Ritson at realclimate did not thank me for helpful discussions on autocorrelation despite lengthy correspondence on my part with him. I thought that the histogram that I posted up earlier today looked familiar. So I looked back at my correspondence with Ritson (who posted up on autocorrelation at realclimate and sure enough, I’d sent the identical histogram to him in November 2004. So Ritson had seen correctly calculated autocorrelation coefficients a long time ago. The letter was interesting to re-read in the present context.
I tend to be most interested in empirical points and from reading your paper, I see one very obvious bit of empirical information which we could helpfully report (and I think that the absence of this may have been frustrating you) – the AR1 coefficients of the North American tree ring network. In the AD1400 network used by Mann, there are 70 sites with AR1 coefficients ranging from 0 to 0.79. Below is a histogram. Obviously the AR1 persistence in these tree ring site index series is greater than in temperature series and I think that this turns out to be very important both in principal component analysis (especially as done by Mann) and in the downstream regressions. Curiously, the AR1 coefficients seem to me to be more strongly correlated to the author than to any other variable. Series done by Stahle have little autocorrelation (and Durbin Watson statistics around 2), while series done by Jacoby and Graybill have very high autocorrelation and Durbin Watson statistics sometimes under 1. This is inadequately discussed in the literature.
Secondly, the AR1 coefficients underestimate the actual persistence in many sites. For example, the Sheep Mountain site has an AR1 coefficient of 0.76 under an ARMA (1,0) model, but its actual persistence is much greater. The ACF is shown below, with the red line showing the iterated AR1 coefficient. I’ve gotten interested in fractional processes to deal with sort of situation, following Mandelbrot (who actually calculated Hurst parameters for some tree ring series). I suspect that what I’ve described as a fractional process (using Whitcher’s algorithm following Hosking (1981)) would be recognisable to you as your 1/f process. Interestingly, Hurst of the Hurst parameter in 1/f processes was a hydrologist, who studied fluctuations of the Nile, a climatic series.
Thirdly, here is a graphic showing the relationship between the weighting of a site chronology under Mann’s PC method and its AR1 coefficient. I think that you will agree that it is a very strange scatter plot. The 14 series on the right account for over 99% of the variance in the PC1. As you see, there is a strong association between the AR1 coefficient and the EOF1 weighting – which is not an effect that one would normally seek and surely points to some problem with the method. The over-printed sites are sites which Mann excluded in an unreported sensitivity study – which gave him very different results than he reported. As I’ve mentioned to you before, I am very struck by this omission, which would not be legal to omit in a securities offering. When you look at the sites marked with the overprint, they are all bristlecone pine sites, mostly from Donald Graybill and reported in Graybill and Idso (1993). There are many curious features about bristlecone pines and the growth index has never been shown to be a climate proxy. The extreme right hand site is the one shown in the above ACF function.

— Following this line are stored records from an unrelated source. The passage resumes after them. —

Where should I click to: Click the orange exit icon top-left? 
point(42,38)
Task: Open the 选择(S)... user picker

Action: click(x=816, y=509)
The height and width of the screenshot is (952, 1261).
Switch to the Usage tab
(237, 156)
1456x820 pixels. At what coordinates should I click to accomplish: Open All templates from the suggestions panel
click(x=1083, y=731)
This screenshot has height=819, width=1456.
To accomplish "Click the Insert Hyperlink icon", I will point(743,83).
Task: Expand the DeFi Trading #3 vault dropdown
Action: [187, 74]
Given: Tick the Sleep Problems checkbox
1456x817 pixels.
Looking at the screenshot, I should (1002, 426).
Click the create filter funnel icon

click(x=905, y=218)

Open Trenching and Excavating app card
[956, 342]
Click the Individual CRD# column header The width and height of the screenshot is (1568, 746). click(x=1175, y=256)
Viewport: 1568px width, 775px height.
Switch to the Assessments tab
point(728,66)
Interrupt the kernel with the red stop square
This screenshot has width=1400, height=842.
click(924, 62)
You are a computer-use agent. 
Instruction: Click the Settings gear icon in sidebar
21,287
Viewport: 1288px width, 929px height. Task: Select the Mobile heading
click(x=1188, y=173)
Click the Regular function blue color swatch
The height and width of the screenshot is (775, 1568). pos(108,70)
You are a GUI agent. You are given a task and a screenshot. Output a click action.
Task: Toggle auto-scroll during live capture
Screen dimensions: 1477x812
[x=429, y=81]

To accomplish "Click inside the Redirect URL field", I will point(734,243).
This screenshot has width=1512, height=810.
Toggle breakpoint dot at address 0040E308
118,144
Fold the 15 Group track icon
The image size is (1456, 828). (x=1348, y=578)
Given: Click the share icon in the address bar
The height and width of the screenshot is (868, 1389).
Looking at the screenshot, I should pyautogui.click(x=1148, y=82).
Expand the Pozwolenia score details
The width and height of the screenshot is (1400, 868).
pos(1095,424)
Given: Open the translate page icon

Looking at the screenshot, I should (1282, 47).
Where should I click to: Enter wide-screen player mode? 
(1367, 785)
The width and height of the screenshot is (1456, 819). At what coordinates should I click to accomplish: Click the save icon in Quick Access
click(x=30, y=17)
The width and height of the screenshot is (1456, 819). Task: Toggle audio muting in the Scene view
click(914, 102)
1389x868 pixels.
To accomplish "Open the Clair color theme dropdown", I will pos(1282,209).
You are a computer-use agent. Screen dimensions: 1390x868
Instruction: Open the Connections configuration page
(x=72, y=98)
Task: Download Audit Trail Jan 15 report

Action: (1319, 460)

I find it incredible that Ritson can seriously propose AR1=0.15 as a model for a series with an autocorrelation function looking like Sheep Mountain in the second figure. Especially when the issue had been specifically brought to his attention.
As a passing comment, the above letter also illustrates how constructive I was in correspondence. I probably have been a little unguarded in this respect as, for example, I sent Bürger a considerable amount of detailed information, but did not receive any acknowledgement in Bürger et al 2006.